Concern with “big data” have dominated conversations in the past few years. What does “big data” really means? What constitutes “big” versus “small” data? How does “big data” lead to real insights? The promise of data hasn’t played out as planned and we are starting to see a rethinking of how it should be used. Data has valuable uses, to be sure, but the belief that data would become The Thing that changes the world simply hasn’t manifested because it can’t provide meaning to the human condition behind the numbers. Quite simply, questions regarding people and markets cannot be answered by brute force, number crunching.
It’s important to note that the social sciences have a long-standing relationship with analysis of, and interpretation through, quantitative data at all scales and granularities. We know that data is neither good nor bad. It’s what one does with the data that matters. It’s how one understands and works with the benefits and the curses, the strengths and the limitations, of the data that makes the information useful.
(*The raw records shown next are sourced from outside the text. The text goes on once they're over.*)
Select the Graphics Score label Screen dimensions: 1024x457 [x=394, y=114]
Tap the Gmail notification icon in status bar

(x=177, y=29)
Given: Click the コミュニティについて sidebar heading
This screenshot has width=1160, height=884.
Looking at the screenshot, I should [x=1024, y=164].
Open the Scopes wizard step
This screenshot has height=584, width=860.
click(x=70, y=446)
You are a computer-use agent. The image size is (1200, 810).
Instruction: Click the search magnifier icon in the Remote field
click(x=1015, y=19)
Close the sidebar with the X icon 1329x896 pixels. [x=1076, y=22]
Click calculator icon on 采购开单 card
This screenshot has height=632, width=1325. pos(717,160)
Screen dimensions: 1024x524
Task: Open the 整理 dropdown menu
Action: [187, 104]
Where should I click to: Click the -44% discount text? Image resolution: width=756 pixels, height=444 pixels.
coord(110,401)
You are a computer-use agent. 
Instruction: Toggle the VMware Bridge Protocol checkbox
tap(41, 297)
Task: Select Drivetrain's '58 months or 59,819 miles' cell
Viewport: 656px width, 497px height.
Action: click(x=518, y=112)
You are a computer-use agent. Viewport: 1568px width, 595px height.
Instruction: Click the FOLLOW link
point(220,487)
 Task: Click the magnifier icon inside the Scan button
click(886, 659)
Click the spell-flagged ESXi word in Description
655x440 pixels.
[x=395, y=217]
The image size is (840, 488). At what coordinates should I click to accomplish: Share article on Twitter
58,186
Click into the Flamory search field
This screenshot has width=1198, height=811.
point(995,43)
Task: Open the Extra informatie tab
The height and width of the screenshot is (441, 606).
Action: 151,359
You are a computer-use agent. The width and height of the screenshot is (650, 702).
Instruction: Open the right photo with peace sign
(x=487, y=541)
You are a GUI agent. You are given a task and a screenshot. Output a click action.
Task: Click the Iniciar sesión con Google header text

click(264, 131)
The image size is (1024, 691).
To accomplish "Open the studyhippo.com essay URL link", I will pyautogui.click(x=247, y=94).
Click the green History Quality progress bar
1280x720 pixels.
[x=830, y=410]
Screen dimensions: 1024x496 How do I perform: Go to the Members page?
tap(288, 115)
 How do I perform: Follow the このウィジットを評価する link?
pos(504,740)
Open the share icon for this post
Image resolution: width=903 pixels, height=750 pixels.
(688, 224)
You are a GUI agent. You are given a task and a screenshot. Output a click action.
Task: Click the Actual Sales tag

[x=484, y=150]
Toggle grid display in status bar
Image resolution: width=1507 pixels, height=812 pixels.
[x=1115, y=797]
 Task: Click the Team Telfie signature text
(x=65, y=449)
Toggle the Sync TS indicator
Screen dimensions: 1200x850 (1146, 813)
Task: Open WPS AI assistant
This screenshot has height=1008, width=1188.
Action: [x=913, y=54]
Data is comforting because it is fixed, it’s solid, it is an object. It lends a veneer of scientific legitimacy to the things we create. But with the promise of data-driven creative not being fulfilled, we have an opportunity to resist taking data as given, an opportunity to bring an more expansive lens to the collection, management and curation of data. Not just agencies, but the companies for whom we work, as well. Only by looking for meaning in the data traces, the data “fumes”, will we be able to understand what is of value to people, and able to create messages that people value. To be able to do this well, to do this better than we are currently doing it, we need better tools for dealing with data at all scales and granularities—from collection to curation to manipulation to analysis to the drawing of defensible insights and conclusions.
I am a strong enthusiast for and advocate of data triangulation, of mingling data from multiple sources at many levels of granularity I’ve also always balked at the division of data into qualitative and quantitative, believing that behind every quantitative measure is a qualitative judgement imbued with a set of agendas. The distinction between qualitative and quantitative is of limited use and creates needless barriers between input and outcomes. The cornerstone of a good strategic plan, campaign, etc. is the blending of the qualitative and the quantitative, and the embracing and connecting of very different representations from disparate sources at multiple levels of granularity.
That’s because in an industry that has to create ideas not just related to how and when people interact with a brand, but also why, an flexible perspective on multi-faceted data is the path forward to a creative spark.
As part of our evolution, we need to establish and foster deeper relationships with our colleagues, whether it’s planners, designers, data sciences, statistics, engineering, or developers. Data is a material for understanding, not a given from which we deduce that which lies latent within the data, waiting to be revealed. Data analyses should be more than incremental refinement on what is already known. We should work with data to challenge what we know, and to actively seek surprise. This is how we develop an understanding of what is meaningful by understanding people in context.